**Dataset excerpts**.

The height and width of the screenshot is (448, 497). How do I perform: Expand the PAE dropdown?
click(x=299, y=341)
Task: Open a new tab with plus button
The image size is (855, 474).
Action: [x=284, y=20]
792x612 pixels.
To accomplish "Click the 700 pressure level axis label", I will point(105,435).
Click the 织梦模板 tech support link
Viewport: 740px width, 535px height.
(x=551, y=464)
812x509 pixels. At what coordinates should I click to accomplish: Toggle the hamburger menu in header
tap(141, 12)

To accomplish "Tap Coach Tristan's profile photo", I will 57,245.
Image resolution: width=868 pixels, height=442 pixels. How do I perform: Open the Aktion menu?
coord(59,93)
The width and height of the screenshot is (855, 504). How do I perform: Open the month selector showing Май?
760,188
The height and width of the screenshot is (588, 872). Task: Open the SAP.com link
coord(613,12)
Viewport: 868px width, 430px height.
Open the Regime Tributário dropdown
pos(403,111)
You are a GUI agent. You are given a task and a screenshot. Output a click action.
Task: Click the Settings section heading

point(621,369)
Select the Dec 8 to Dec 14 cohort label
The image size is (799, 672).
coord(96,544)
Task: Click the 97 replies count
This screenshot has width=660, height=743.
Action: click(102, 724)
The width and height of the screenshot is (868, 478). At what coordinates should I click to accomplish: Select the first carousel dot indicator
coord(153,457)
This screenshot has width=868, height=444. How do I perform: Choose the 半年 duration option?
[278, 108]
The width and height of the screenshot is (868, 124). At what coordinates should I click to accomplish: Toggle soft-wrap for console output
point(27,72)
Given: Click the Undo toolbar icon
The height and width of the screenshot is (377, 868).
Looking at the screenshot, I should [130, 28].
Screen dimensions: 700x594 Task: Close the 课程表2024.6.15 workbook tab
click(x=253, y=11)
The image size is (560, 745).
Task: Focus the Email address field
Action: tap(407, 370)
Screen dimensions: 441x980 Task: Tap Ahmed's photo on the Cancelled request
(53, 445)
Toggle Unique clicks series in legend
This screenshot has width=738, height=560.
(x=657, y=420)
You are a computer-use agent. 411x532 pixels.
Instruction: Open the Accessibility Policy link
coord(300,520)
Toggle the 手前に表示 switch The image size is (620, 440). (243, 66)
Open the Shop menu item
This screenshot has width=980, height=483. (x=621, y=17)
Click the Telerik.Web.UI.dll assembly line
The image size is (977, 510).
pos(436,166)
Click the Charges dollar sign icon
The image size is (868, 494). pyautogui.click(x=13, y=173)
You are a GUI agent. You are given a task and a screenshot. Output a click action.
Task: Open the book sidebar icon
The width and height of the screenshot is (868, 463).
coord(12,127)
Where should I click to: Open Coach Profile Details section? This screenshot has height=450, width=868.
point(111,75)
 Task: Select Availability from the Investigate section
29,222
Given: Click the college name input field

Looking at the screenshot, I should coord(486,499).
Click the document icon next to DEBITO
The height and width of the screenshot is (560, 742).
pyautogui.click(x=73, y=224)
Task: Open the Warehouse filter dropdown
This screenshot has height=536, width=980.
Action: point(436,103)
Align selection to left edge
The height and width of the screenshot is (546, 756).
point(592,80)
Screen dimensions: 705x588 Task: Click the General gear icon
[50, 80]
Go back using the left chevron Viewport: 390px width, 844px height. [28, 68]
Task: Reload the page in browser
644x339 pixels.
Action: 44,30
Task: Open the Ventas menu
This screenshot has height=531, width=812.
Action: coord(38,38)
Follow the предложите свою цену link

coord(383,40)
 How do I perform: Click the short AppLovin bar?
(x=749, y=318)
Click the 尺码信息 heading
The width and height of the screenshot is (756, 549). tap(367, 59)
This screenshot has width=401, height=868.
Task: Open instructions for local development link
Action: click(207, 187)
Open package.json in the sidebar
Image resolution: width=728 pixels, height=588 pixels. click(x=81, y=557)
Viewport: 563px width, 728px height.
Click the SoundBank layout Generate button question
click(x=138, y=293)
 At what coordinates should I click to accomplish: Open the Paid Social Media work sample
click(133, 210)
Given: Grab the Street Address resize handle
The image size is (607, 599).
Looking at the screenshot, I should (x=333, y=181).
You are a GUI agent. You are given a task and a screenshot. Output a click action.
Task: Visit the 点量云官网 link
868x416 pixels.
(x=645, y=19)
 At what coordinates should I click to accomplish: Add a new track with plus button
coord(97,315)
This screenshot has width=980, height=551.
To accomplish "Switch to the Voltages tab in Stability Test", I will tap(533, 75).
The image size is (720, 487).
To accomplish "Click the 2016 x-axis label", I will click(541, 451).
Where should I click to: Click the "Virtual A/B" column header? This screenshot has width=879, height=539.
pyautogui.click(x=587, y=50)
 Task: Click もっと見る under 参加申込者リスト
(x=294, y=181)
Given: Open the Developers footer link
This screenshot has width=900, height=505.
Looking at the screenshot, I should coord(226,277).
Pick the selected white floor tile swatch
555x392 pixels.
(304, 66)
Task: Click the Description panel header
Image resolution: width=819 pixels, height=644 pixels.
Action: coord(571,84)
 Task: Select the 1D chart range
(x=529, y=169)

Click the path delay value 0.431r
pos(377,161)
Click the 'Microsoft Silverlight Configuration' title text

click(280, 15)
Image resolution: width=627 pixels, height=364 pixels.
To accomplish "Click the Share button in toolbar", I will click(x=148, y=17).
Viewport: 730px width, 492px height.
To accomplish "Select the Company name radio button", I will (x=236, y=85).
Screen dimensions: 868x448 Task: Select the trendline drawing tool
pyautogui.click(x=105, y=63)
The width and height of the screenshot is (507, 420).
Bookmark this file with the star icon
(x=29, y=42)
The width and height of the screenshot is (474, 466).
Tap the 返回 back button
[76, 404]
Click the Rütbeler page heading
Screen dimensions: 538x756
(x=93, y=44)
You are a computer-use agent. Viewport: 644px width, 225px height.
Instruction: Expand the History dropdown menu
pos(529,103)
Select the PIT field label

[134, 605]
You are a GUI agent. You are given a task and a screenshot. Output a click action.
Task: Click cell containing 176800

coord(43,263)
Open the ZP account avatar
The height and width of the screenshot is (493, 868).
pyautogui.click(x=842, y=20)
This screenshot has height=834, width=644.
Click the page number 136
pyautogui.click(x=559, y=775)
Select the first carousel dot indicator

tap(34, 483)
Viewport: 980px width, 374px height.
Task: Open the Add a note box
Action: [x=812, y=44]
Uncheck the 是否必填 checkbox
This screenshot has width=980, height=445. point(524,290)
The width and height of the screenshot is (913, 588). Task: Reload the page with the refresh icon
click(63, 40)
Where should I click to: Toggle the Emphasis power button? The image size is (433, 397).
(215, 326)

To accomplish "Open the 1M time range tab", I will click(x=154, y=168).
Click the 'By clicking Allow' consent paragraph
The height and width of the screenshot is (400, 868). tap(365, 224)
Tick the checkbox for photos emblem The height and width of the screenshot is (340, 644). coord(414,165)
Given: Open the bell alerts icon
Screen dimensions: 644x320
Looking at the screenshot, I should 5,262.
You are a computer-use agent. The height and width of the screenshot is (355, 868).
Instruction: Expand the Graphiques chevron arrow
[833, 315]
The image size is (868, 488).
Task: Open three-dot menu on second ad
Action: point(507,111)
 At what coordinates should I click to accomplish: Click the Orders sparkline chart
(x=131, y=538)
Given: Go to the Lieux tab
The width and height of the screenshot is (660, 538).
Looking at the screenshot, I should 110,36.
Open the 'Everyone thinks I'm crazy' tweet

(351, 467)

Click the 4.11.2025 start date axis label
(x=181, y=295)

**Task brief**. Begin at the line containing "Uncheck the 是否必填 checkbox" and reproduce each line through the end of the records above.

**Written solution**.
Uncheck the 是否必填 checkbox
This screenshot has width=980, height=445. point(524,290)
The width and height of the screenshot is (913, 588). Task: Reload the page with the refresh icon
click(63, 40)
Where should I click to: Toggle the Emphasis power button? The image size is (433, 397).
(215, 326)

To accomplish "Open the 1M time range tab", I will click(x=154, y=168).
Click the 'By clicking Allow' consent paragraph
The height and width of the screenshot is (400, 868). tap(365, 224)
Tick the checkbox for photos emblem The height and width of the screenshot is (340, 644). coord(414,165)
Given: Open the bell alerts icon
Screen dimensions: 644x320
Looking at the screenshot, I should 5,262.
You are a computer-use agent. The height and width of the screenshot is (355, 868).
Instruction: Expand the Graphiques chevron arrow
[833, 315]
The image size is (868, 488).
Task: Open three-dot menu on second ad
Action: point(507,111)
 At what coordinates should I click to accomplish: Click the Orders sparkline chart
(x=131, y=538)
Given: Go to the Lieux tab
The width and height of the screenshot is (660, 538).
Looking at the screenshot, I should 110,36.
Open the 'Everyone thinks I'm crazy' tweet

(351, 467)

Click the 4.11.2025 start date axis label
(x=181, y=295)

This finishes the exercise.